Er habe versichert, dass weder türkische Behörden in der Türkei noch in Deutschland gegen Unternehmen ermittelten, die auf einer Liste aufgeführt worden seien. Die Interpol-Stelle in Ankara habe am vergangenen Wochenende die ursprüngliche Bitte an das BKA „förmlich zurückgezogen“, zu diesen Unternehmen verschiedene Informationen zuzuliefern. „Das nehmen wir als Klarstellung zur Kenntnis“, sagte de Maizières Sprecher. Es sei auch zu begrüßen, dass das Unterstützungsersuchen zurückgezogen worden sei.

Die Liste der Unternehmen hatte für Unruhe auch in der deutschen Wirtschaft gesorgt.
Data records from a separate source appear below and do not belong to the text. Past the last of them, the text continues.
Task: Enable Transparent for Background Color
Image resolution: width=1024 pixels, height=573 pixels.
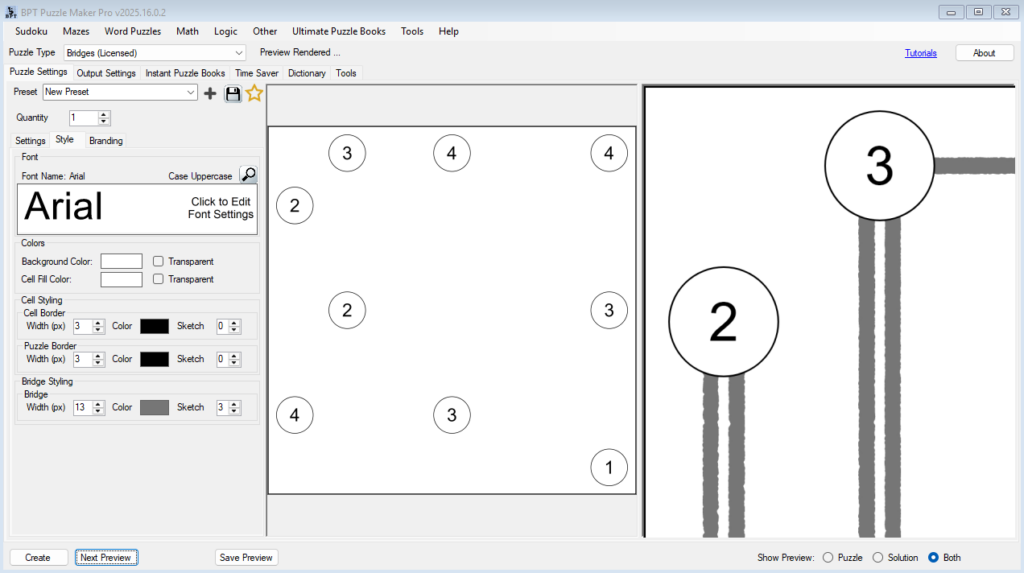Action: [x=158, y=261]
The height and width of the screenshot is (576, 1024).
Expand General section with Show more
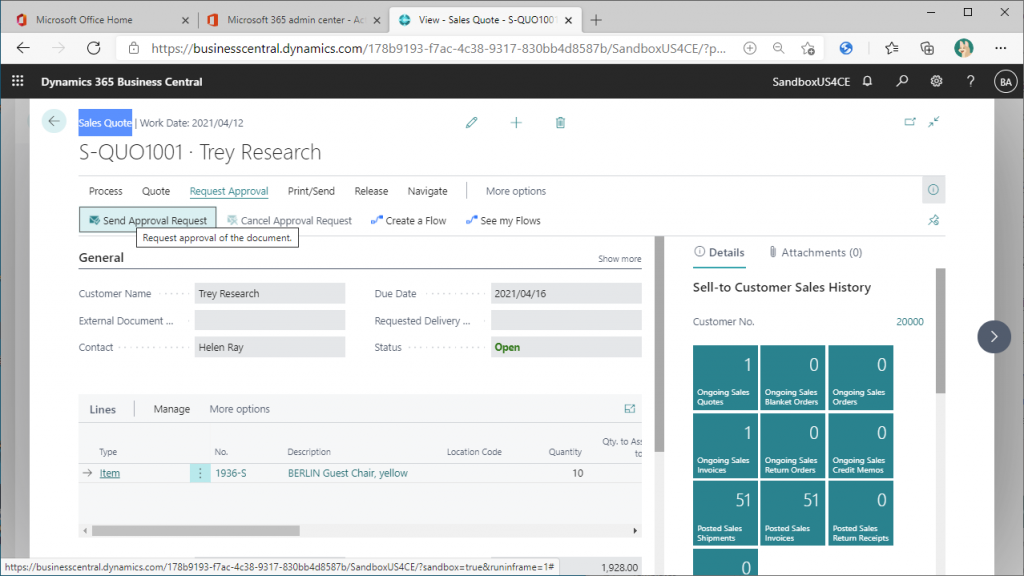click(x=619, y=259)
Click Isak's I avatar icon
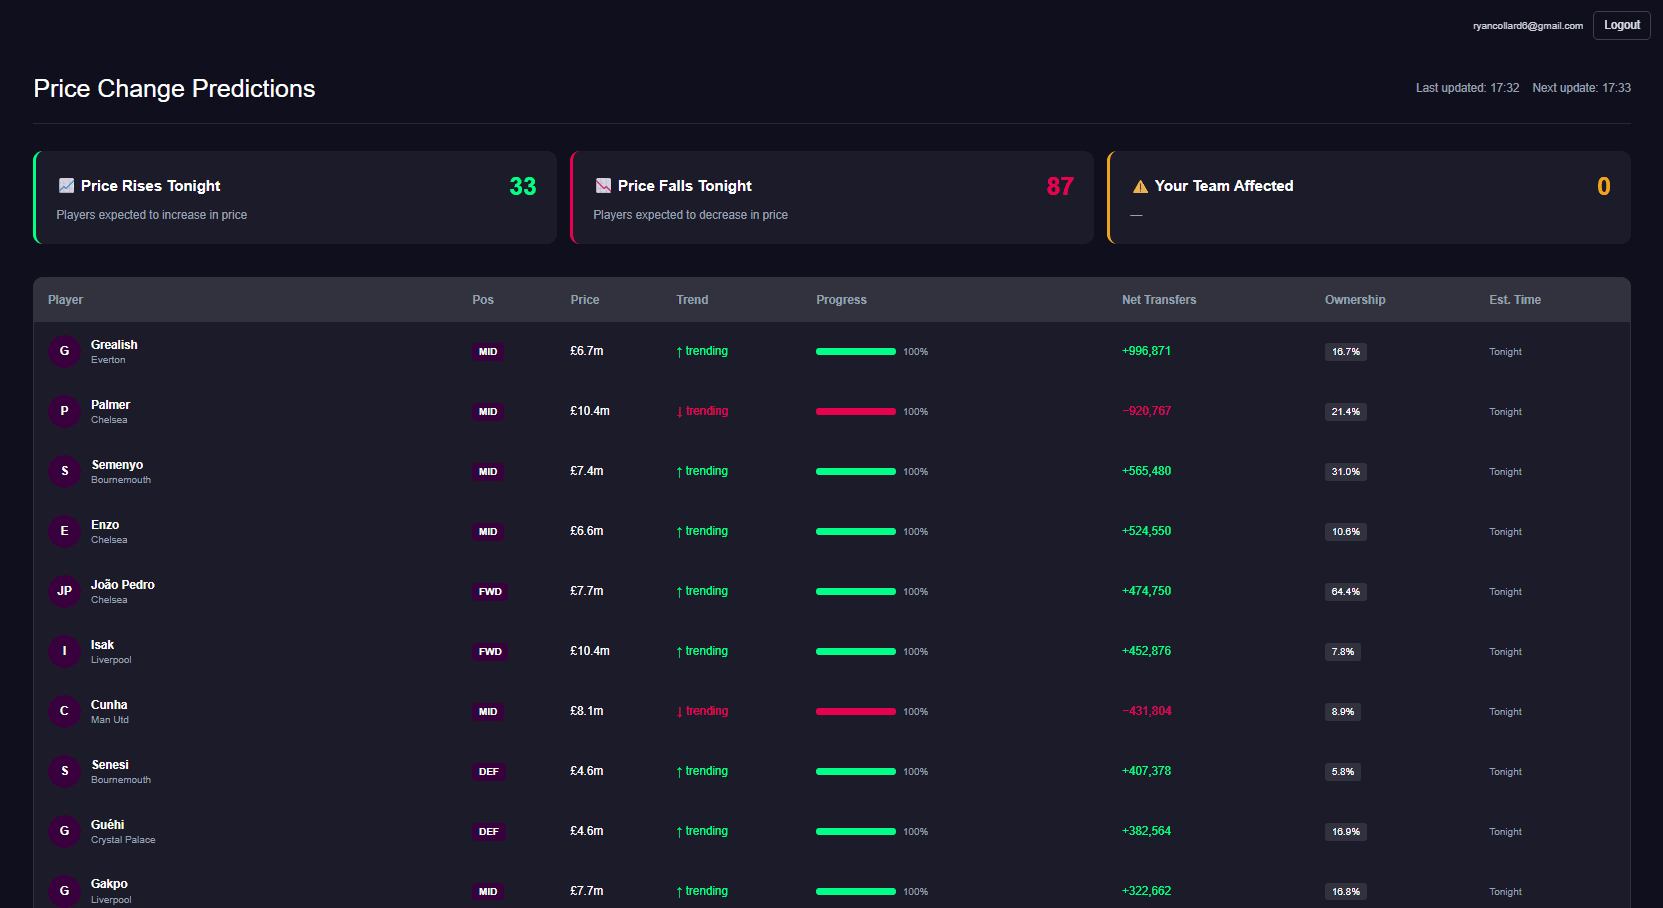The height and width of the screenshot is (908, 1663). pyautogui.click(x=64, y=651)
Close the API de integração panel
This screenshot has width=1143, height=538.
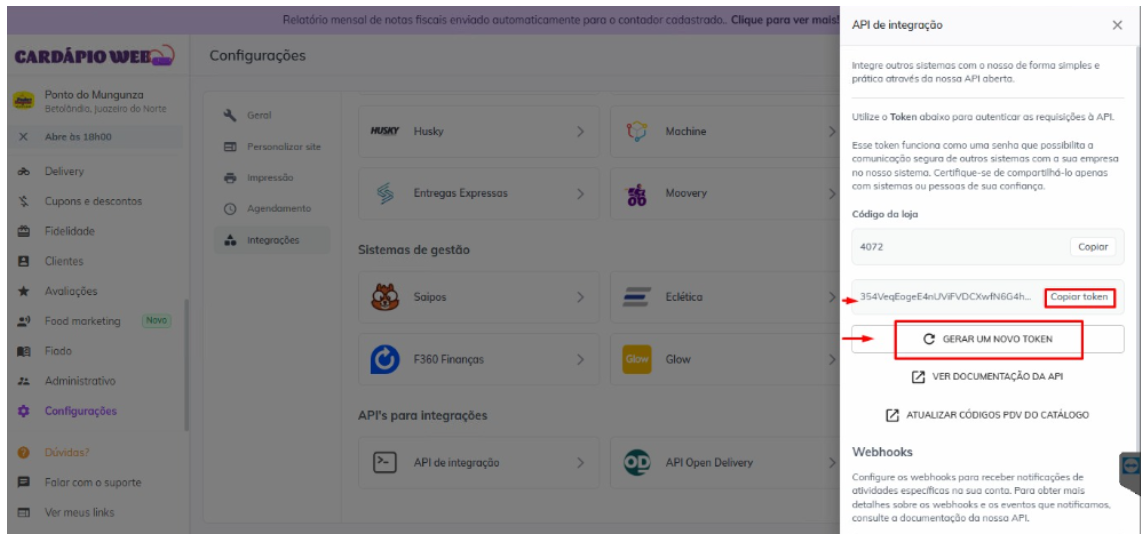click(1117, 25)
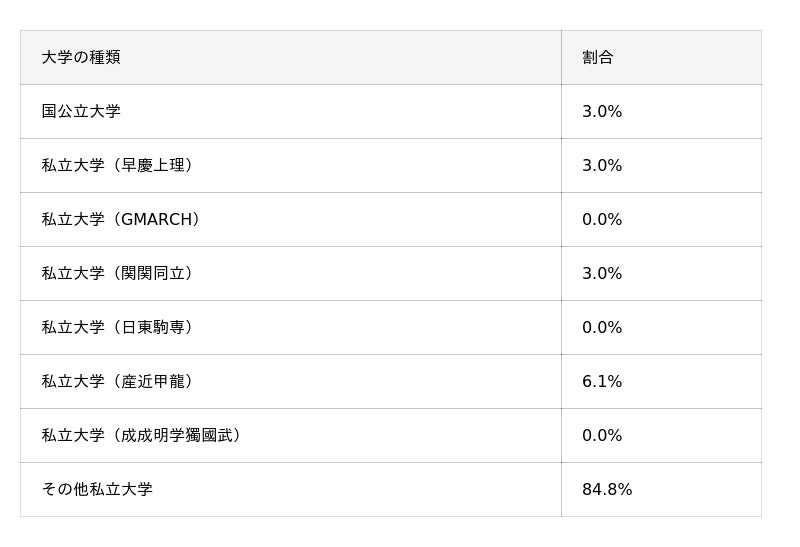This screenshot has height=547, width=800.
Task: Click the 0.0% value for 日東駒専
Action: 602,328
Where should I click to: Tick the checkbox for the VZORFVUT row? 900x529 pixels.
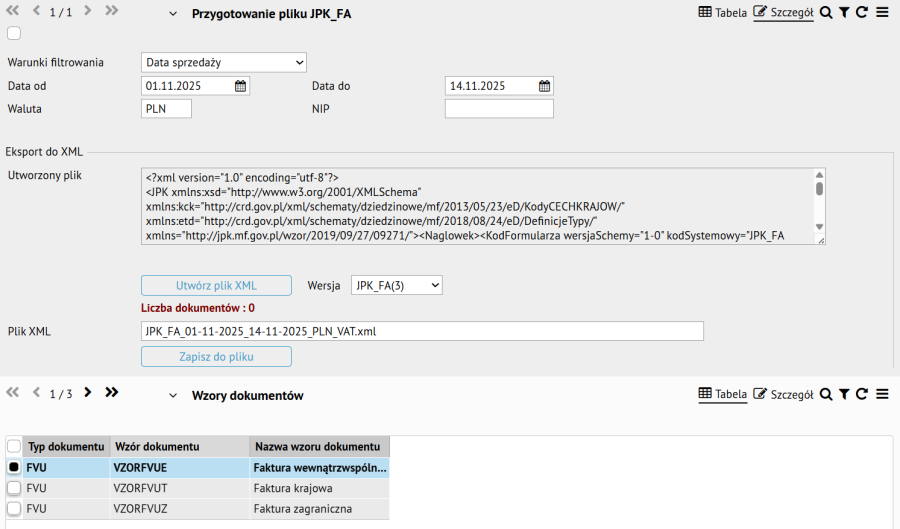coord(14,488)
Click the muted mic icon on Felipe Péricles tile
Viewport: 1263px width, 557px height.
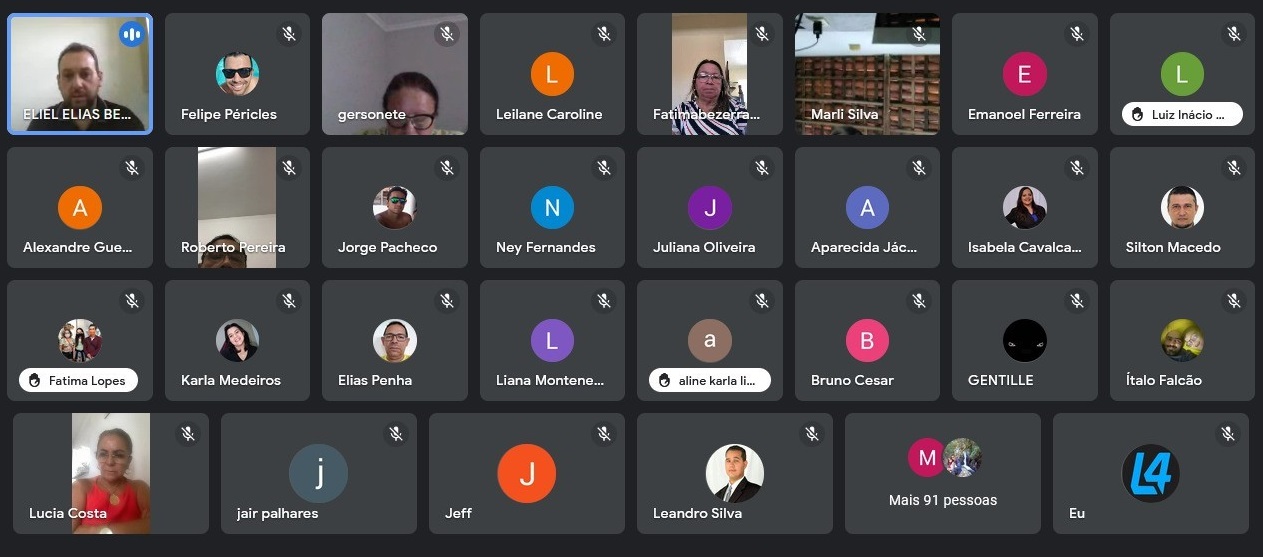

Laut Bundesregierung hatte die Türkei im Mai über den Interpol-Weg an Deutschland eine Liste mit knapp 700 Unternehmen übermittelt, die nach der ursprünglichen Mitteilung aus Ankara aufgrund ihrer Geschäftsbeziehungen zu türkischen Firmen aufgefallen seien und gegen die türkische Behörden wegen Terrorfinanzierung ermittelten.